41. The shunt according to claim 34 further comprising a master control unit for insertion into said patient in a biocompatible location, said master control unit interconnecting said first and second catheters via said catheter line, said master control unit having a regulator for selectively draining an excess of said CSF.

42. The shunt according to claim 41 wherein said biocompatible location is one of said patient's skull, chest cavity or abdomen.

43. The shunt according to claim 41 wherein said regulator is a mechanical flow-valve regulator.

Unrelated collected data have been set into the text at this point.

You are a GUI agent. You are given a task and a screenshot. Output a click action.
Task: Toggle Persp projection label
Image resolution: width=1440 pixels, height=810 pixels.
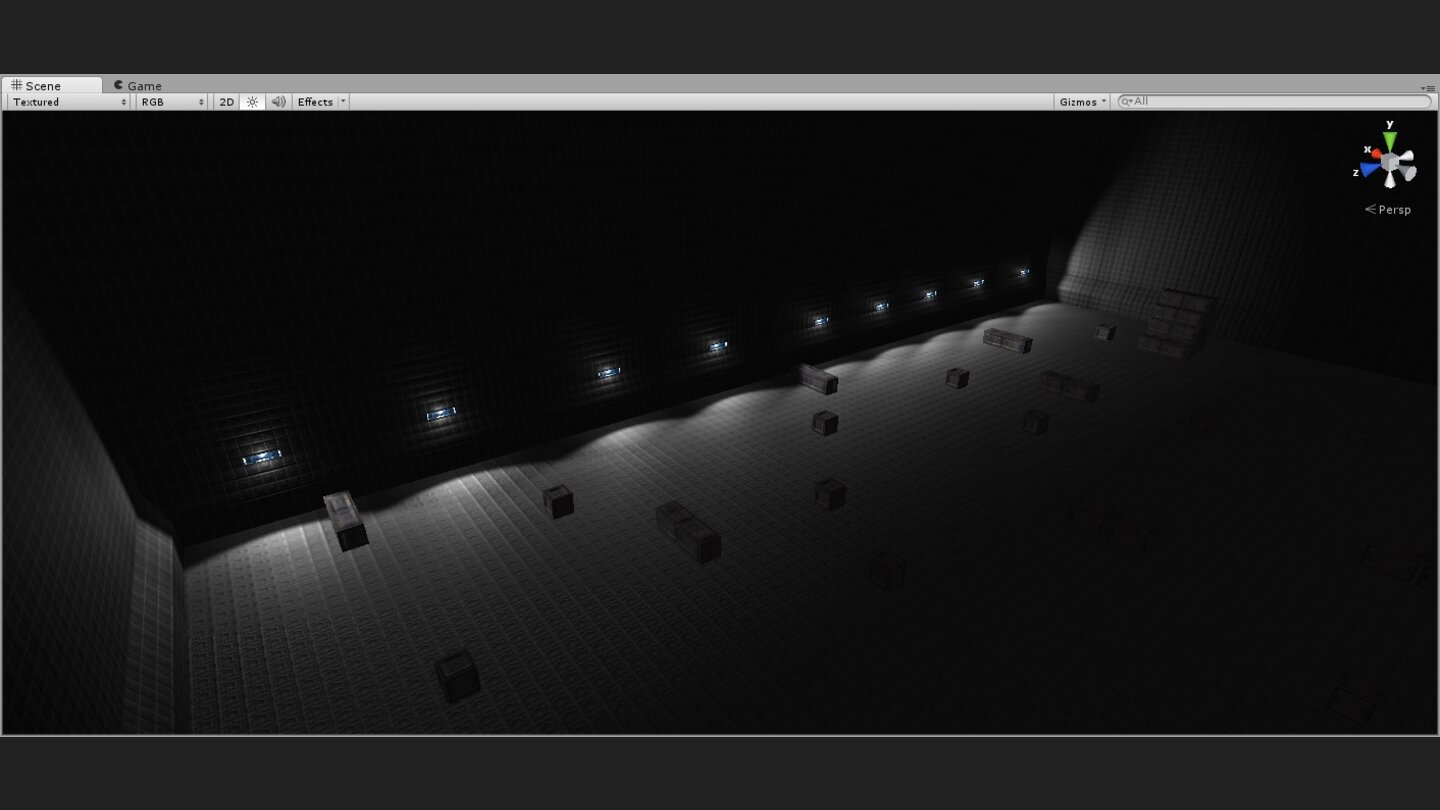tap(1389, 210)
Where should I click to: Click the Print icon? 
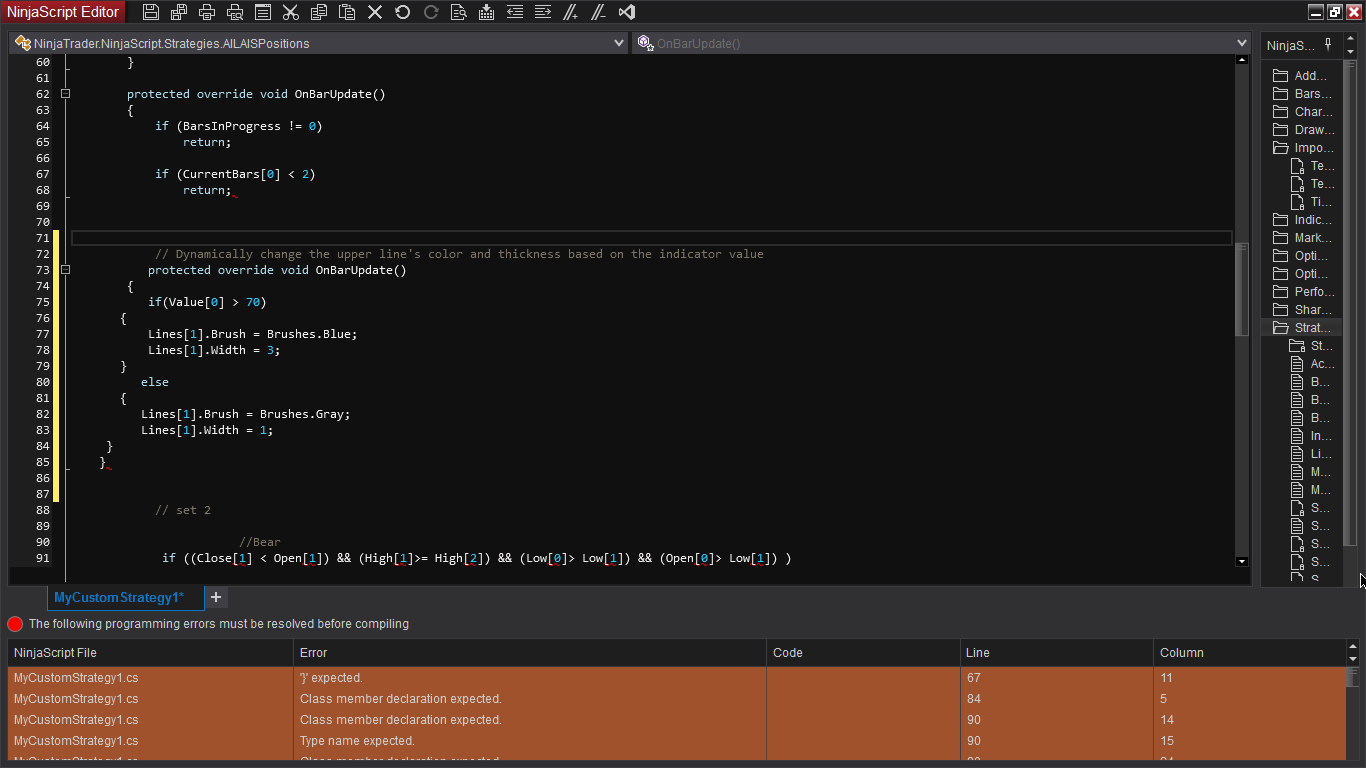tap(207, 12)
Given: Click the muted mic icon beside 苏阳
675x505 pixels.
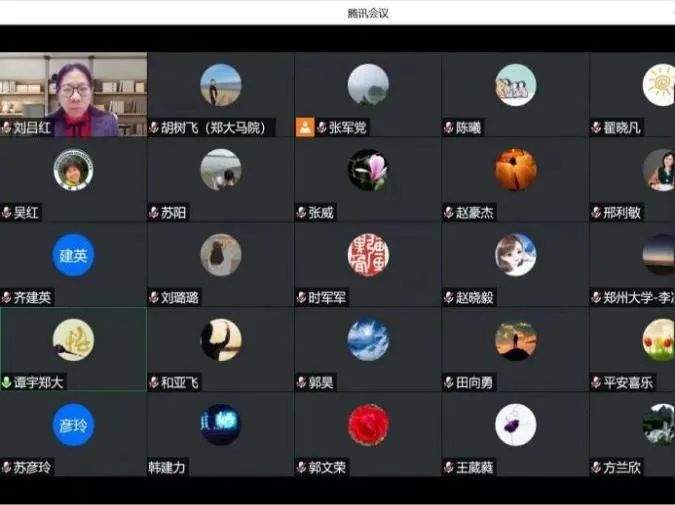Looking at the screenshot, I should pyautogui.click(x=154, y=212).
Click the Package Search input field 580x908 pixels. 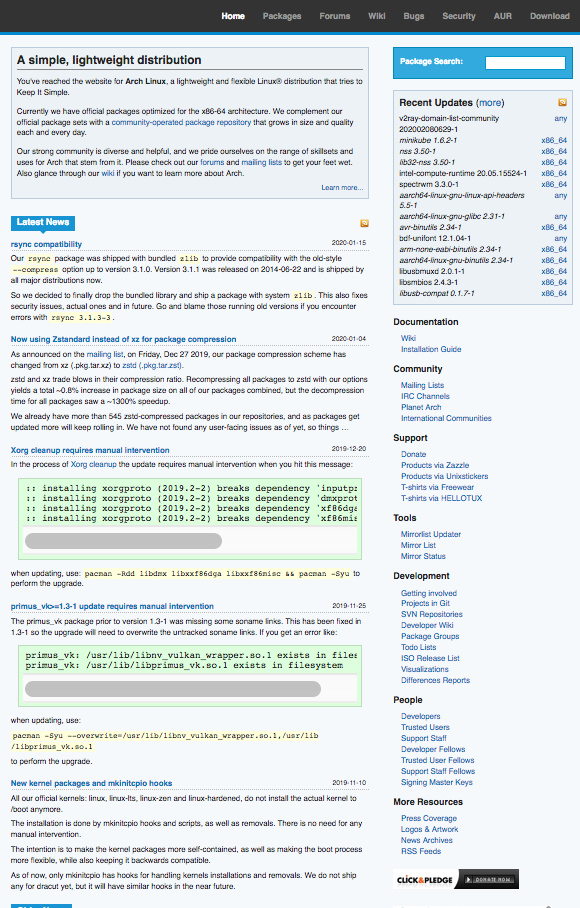pos(525,63)
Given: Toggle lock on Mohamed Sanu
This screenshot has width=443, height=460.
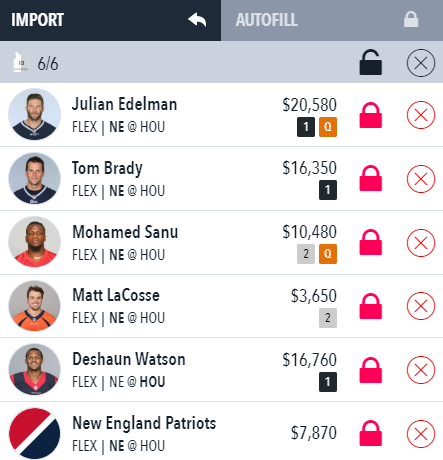Looking at the screenshot, I should click(x=370, y=242).
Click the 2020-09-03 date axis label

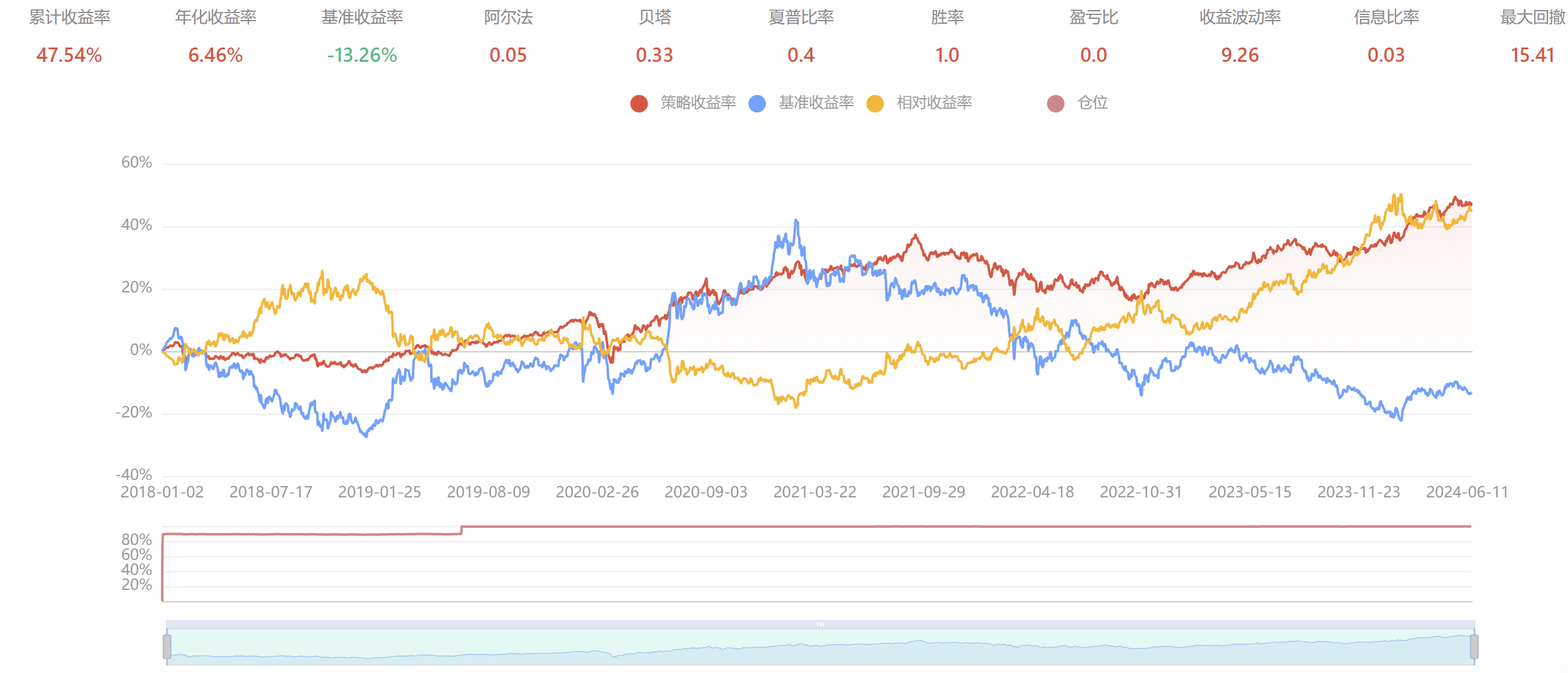pyautogui.click(x=706, y=492)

44. The shunt according to claim 41 wherein said regulator is a microprocessor based valve-gauge assembly for determining when said CSF requires draining and allowing said CSF to drain from said ventricle to said drainage cavity.

45. The shunt according to claim 44 wherein said microprocessor based valve-gauge assembly has a normally-open position to allow a preset amount of drainage of CSF in the event of a power-failure to valve-gauge assembly.

46. The shunt according to claim 44 further comprising a transmitter connected to said valve-gauge assembly for gathering pressure information therefrom, said transmitter for reporting said pressure information to a receiver external to said patient.

47. The shunt according to claim 34 further comprising a diagnostic unit for detecting abnormal metabolic activity within said patient, and a transmitter for delivering said activity to a receiver external to said patient.

48. The shunt according to claim 47 wherein said transmitter is operable to perform said delivery wirelessly to said receiver.

49. The shunt according to claim 47 wherein said transmitter includes a memory buffer for accumulating data from said diagnostic unit prior to said delivery.

50. The shunt according to claim 41 wherein said at least one access ports is mounted on an exterior of said master control, said control unit further having a fluid bladder accessible via said access port for injection of at least one solution for treatment of a condition.

51. The shunt according to claim 34 wherein said at least one access port is located on said catheter line intermediate a master control unit and said first catheter.

52. The shunt according to claim 34 wherein said at least one access port is located on said catheter line intermediate a master control unit and said second catheter.

53. The shunt according to claim 34 wherein said condition is a blockage and said at least one access port allows an introduction point for introduction of a blockage-ablation device within said catheter line for physically breaking-up said blockage.

54. The shunt according to claim 53 wherein said blockage-ablation device is a micro-catheter with a tip suitable for piercing said blockage.

55. The shunt according to claim 53 wherein said blockage-ablation device is a radio-frequency ablation device.

56. The shunt according to claim 34 wherein said condition is a blockage and said at least one access port allows injection of a solution for treatment thereof.

57. The shunt according to claim 56 wherein said solution is an anticoagulant or a thrombolytic.

58. The shunt according to claim 34 wherein said condition is an infection and said at least one access port allows injection of a solution for treatment thereof.

59. The shunt according to claim 58 wherein said solution is an antibiotic.

60. The shunt according to claim 34 wherein said at least one access port further comprises a fluid bladder for injection of at least one solution for treatment of a condition.

61. The shunt according to claim 34 wherein said at least one access port further comprises a self-healing plastic membrane.

62. The shunt according to claim 34 wherein at least a portion of said shunt has an antibiotic coating.

63. The shunt according to claim 34 wherein at least a portion of said shunt has an adhesion resistant coating.